Wrong answers are part of the process too. Time and again in the Japanese classroom you’ll see, “Jen discovered an approach that doesn’t work. Jen, explain your discovery to the class.” Jen explains the discovery to the class. “Does everyone understand Jen’s discovery? Now let’s all figure out why it didn’t work. Jen, did you figure out why it didn’t work? Let’s figure it out.” It’s actually often easier to get to the math figuring out why an approach didn’t work than why an approach did work.
[N.B. Often times a student has correctly answered a different question, and asking “For what question would Jen’s approach work very well?” is generative.]
Apostolos Doxiadis argues for more “paramathematicians”:
If our rationale for teaching a subject is circular — “you must learn it because it is useful, because it has uses, because it is useful, because you will need it later, because it is useful” — we won’t go a long way. A developing human being is many things, and chief among them a poet, an adventurer and a problem-solver. Give the poetry, the adventure and the problems, through stories, both small stories of environment and large stories of culture. Grip the heart — and the brain will follow.
As for the mathematicians themselves: don’t expect too much help. Most of them are too far removed in their ivory towers to take up such a challenge. And anyway, they are not competent. After all, they are just mathematicians — what we need is paramathematicians, like you…. It is you who can be the welding force, between mathematics and stories, in order to achieve the synthesis.
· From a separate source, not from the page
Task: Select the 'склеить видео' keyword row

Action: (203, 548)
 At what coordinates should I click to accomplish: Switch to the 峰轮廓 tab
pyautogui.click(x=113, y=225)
David Gessner built a shack for himself but left a gap between the door and the roof. He was rewarded when he didn’t patch that gap. Read about it and then imagine the contents of a blog post entitled, “Leave Some Gaps In Your Tasks.”
Featured Comment
We may well ask of any item of information that is taught … whether it is worth knowing? I can only think of two good criteria and one middling one for deciding such an issue: whether the knowledge gives a sense of delight and whether it bestows the gift of intellectual travel beyond the information given, in the sense of containing within it the basis of generalization. The middling criterion is whether the knowledge is useful. It turns out, on the whole, … that useful knowledge looks after itself. So I would urge that we as school men let it do so and concentrate on the first two criteria. Delight and travel, then.